As it is apparent from the explanation above, PQC algorithms are the standard of the future in the digital world as they provide essential security to financial transactions and private communications [25]. To study the scope, relationships, and recent trends of the PQC algorithms, bibliometric analysis on PQC will provide a way to understanding the trends, advancements, and impact of research in this field [26]. It provides researchers and practitioners with useful insights into the rise and progress of PQC research. However, one of the main reasons to conduct bibliometric in PQC is to determine emerging trends and future research directions [27, 28]. By monitoring the publication volume during the years and investigating keyword co-occurrences, it will become clear what is happening in the PQC landscape and how new cryptographic primitives, protocols, and implementation methods are evolving. Furthermore, bibliometric analysis will show interdisciplinary cooperation and the role of integration of different research communities, including cryptography, mathematics, computer science, and quantum physics [29]. In addition, bibliometric analysis and science mapping helps in finding out the influence of research contributions [30, 31]. It helps in identifying papers with a good number of citations, and it also helps in finding out influential authors and seminal works that have heavily influenced the field [32, 33]. Furthermore, bibliometric analysis can also aid in finding out the dissemination channels and publication venues that are chosen by researchers of the PQC community.
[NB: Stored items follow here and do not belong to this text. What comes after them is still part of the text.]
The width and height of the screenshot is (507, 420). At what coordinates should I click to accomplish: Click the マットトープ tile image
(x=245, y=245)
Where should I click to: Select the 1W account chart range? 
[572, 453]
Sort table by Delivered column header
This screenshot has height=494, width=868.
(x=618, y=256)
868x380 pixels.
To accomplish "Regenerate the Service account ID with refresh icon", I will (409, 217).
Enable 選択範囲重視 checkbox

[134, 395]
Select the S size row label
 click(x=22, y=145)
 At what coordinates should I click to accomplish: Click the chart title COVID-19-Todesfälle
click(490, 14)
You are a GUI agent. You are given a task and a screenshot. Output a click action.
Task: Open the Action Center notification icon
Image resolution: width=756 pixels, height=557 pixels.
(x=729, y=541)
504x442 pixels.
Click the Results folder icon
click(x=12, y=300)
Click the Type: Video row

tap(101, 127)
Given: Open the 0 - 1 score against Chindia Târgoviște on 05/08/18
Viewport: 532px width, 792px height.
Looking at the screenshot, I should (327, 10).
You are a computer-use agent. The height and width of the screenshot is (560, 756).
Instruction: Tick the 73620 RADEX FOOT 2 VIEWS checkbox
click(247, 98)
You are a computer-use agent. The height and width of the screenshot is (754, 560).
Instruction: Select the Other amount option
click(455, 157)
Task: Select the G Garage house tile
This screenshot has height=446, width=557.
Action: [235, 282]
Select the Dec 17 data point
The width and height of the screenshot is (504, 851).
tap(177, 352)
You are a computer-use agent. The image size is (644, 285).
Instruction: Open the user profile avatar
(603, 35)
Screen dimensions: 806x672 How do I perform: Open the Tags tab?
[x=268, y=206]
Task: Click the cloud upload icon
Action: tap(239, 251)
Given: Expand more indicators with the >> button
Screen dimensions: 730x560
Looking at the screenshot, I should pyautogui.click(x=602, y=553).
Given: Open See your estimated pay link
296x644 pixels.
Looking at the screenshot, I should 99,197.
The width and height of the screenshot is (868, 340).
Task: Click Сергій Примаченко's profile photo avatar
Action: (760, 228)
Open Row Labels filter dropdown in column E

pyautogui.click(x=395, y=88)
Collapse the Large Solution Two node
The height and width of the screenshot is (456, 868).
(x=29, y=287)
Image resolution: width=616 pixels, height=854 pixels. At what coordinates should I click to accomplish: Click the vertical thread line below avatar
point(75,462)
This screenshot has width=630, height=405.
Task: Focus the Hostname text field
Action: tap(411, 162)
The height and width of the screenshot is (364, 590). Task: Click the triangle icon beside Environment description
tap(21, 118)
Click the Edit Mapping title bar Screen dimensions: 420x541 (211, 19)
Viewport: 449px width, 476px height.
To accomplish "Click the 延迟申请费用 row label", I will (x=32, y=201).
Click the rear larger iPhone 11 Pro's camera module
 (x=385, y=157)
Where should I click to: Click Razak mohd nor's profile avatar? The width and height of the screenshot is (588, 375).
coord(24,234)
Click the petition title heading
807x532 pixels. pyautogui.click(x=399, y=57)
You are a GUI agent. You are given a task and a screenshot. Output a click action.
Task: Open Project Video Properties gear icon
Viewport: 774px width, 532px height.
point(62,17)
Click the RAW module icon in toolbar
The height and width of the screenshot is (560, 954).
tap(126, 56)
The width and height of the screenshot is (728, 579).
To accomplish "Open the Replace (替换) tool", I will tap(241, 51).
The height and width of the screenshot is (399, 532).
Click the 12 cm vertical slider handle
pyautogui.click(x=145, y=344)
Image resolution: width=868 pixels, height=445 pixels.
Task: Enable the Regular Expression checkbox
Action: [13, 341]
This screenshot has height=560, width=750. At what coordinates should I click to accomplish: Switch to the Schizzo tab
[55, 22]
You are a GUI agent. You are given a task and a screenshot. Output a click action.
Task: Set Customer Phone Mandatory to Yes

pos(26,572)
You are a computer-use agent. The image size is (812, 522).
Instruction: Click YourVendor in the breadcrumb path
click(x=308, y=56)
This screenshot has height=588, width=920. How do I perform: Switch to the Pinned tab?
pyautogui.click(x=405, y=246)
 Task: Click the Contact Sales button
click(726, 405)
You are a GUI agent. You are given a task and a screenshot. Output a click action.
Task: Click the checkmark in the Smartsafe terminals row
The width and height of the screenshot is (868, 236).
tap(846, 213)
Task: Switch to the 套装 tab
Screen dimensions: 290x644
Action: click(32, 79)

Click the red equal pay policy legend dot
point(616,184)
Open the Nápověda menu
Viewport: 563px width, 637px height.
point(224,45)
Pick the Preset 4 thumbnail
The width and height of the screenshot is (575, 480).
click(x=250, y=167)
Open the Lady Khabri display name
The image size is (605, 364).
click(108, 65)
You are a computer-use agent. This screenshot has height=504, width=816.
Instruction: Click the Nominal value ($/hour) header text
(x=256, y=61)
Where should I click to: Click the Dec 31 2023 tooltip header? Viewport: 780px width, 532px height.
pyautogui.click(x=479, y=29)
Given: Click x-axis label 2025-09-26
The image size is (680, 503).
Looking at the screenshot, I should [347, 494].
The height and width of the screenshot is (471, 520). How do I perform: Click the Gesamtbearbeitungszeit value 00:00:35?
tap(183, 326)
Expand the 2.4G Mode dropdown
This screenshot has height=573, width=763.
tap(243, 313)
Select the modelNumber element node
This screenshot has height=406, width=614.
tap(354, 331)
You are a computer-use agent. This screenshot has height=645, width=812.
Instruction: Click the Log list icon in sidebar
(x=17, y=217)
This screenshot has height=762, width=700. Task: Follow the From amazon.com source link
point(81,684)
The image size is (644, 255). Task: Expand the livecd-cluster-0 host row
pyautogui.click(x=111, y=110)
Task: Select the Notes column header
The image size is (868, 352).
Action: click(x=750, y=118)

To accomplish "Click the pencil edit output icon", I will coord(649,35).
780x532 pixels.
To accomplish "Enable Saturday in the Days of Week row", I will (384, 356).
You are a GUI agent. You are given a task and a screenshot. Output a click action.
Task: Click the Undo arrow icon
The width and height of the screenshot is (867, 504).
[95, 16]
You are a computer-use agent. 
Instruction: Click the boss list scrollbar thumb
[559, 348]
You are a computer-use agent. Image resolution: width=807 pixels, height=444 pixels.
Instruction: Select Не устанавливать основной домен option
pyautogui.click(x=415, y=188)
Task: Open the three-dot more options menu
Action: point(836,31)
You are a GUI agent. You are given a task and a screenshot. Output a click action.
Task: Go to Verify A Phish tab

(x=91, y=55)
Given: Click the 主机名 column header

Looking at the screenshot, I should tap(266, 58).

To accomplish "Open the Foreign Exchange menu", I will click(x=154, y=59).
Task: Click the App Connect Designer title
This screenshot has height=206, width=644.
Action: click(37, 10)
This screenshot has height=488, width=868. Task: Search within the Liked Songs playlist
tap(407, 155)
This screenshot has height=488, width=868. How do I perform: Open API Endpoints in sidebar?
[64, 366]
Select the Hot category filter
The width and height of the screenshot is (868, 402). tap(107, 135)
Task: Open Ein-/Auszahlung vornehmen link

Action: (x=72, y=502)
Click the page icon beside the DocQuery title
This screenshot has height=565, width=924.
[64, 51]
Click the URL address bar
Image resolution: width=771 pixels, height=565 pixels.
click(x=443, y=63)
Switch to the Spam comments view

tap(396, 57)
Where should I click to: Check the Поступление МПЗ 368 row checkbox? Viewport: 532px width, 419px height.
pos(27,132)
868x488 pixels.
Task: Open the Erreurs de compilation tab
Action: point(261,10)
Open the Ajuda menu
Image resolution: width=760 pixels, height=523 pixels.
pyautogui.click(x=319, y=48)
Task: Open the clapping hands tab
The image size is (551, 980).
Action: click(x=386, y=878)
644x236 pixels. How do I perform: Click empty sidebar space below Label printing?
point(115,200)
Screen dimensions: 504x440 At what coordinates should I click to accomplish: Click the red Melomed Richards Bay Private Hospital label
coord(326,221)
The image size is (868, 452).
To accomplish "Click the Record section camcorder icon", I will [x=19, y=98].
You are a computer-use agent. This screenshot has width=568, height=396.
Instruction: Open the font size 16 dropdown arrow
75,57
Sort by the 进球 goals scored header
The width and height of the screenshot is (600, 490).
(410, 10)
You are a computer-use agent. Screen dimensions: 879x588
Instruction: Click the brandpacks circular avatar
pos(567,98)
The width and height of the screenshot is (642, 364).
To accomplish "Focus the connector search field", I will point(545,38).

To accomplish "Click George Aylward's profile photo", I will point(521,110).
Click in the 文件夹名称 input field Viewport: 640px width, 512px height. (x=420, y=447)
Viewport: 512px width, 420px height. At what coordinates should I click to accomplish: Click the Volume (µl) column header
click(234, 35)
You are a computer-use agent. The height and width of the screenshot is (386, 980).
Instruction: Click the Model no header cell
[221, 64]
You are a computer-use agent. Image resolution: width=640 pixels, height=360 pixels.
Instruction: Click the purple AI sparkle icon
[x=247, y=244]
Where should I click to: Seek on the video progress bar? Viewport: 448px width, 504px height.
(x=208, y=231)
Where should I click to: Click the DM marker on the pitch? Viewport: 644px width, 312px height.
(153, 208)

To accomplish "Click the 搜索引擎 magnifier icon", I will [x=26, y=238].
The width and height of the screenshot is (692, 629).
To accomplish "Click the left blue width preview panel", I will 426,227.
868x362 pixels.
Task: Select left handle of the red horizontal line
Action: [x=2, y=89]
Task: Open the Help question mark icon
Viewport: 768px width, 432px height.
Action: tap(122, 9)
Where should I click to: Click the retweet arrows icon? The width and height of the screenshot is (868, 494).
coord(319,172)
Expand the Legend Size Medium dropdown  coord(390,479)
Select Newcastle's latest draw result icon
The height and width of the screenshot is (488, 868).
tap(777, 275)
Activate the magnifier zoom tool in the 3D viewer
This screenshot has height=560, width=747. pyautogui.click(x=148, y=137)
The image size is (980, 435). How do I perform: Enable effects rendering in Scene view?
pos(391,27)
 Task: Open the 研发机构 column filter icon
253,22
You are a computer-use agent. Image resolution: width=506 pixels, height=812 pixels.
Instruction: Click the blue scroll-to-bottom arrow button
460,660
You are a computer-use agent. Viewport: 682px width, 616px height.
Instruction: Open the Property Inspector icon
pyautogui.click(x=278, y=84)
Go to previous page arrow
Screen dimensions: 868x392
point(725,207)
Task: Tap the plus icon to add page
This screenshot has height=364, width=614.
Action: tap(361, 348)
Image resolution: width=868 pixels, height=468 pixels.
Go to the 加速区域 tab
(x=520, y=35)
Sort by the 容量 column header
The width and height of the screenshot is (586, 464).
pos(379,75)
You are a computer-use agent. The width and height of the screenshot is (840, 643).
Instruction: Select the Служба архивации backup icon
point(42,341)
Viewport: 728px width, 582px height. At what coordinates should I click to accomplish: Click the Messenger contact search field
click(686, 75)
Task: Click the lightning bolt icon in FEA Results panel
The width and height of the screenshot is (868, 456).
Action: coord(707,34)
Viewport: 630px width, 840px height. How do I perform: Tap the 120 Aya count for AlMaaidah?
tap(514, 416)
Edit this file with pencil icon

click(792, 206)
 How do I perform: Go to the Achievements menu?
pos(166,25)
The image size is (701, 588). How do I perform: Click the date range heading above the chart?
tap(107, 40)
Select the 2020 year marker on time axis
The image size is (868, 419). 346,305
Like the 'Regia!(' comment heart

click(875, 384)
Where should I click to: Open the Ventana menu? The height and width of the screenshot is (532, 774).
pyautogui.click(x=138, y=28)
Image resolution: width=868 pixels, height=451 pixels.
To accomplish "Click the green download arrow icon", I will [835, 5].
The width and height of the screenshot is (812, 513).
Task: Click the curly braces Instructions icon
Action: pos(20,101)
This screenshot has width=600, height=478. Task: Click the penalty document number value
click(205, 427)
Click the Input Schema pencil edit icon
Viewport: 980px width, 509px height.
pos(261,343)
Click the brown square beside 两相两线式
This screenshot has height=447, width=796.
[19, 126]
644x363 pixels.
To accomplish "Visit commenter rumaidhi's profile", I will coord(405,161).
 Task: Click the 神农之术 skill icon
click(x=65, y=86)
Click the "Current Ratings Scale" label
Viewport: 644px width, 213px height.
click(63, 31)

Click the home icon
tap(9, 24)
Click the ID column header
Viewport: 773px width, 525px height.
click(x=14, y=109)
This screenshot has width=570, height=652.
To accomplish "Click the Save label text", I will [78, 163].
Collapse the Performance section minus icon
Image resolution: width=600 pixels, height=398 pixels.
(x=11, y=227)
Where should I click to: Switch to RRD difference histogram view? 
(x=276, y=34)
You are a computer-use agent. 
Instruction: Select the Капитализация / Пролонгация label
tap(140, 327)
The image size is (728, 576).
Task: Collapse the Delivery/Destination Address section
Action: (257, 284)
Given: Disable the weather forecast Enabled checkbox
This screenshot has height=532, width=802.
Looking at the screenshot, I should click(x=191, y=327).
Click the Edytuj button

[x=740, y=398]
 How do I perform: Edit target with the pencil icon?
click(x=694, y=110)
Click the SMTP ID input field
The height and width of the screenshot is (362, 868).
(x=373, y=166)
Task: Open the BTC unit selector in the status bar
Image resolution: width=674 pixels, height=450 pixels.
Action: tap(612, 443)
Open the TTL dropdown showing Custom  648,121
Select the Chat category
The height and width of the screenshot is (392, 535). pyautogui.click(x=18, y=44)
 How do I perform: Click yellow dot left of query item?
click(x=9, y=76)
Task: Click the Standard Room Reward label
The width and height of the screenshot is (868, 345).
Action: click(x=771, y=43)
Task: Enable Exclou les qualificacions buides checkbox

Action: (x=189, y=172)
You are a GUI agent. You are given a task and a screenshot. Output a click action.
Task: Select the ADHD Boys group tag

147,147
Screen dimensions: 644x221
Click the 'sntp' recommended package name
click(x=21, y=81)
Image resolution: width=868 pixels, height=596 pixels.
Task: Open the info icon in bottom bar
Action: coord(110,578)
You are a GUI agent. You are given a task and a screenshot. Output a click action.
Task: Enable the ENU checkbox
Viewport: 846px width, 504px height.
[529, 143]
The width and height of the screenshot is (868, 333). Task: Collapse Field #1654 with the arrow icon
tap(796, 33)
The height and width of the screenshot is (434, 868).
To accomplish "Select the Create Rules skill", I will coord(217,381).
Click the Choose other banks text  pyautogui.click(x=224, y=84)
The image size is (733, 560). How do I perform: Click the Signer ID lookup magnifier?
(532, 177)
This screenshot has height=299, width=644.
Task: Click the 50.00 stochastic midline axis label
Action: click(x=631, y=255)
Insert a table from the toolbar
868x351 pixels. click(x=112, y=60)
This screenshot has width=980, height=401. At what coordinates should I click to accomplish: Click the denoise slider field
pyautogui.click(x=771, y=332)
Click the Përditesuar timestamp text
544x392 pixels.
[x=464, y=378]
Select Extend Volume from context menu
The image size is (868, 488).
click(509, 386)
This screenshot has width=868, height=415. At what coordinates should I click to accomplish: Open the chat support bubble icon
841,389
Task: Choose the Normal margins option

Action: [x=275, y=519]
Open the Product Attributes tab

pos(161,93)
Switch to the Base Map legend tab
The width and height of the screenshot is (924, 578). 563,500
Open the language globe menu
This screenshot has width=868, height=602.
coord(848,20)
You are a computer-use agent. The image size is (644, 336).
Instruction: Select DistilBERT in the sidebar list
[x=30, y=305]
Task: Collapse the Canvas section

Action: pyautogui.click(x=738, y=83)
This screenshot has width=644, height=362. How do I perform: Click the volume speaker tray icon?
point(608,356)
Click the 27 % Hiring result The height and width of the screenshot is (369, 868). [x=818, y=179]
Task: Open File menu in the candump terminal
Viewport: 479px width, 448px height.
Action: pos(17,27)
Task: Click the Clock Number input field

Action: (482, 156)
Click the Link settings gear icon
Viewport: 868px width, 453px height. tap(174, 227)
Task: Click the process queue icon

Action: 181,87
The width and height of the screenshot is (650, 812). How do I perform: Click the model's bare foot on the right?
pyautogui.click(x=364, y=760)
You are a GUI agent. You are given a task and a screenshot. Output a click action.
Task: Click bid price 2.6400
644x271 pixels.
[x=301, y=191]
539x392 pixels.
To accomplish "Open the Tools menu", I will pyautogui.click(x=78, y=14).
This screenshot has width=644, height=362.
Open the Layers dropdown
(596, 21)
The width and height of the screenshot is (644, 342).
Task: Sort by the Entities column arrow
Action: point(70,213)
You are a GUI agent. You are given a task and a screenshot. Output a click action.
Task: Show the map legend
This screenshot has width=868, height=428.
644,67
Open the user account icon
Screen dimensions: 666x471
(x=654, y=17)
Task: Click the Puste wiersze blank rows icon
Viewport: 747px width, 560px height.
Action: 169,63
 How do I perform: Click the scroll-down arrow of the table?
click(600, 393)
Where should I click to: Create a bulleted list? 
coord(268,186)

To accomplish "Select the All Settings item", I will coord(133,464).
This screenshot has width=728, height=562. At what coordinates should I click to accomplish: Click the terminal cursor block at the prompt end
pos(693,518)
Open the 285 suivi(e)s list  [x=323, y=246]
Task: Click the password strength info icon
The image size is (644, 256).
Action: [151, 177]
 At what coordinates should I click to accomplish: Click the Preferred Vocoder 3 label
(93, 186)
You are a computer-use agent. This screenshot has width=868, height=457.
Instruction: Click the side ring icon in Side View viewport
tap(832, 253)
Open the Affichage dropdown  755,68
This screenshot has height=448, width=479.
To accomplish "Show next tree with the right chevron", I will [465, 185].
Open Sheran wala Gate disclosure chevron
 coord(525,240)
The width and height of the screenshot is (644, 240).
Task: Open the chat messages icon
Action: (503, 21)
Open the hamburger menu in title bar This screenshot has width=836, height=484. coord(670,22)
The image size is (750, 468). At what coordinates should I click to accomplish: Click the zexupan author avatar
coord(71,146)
By analysing journal publication records and trends, conference publication records and trends, and preprint archives, it can provide a clear understanding to researchers with visibility and impact of the publication outlet within the field [34]. It can be used by researchers for publishing their papers and can also be used by academic institutions and funding agencies for finding out the impact of the PQC research contributions.

The purpose of the paper is to conduct a bibliometric analysis of post quantum cryptography and identify the research dynamics and scholarly contributions of the emerging field. In sum, the work contributes to shedding “a light on the topic” as it relates to the scholarly understanding of post-quantum cryptography key areas and provides a direction for further research.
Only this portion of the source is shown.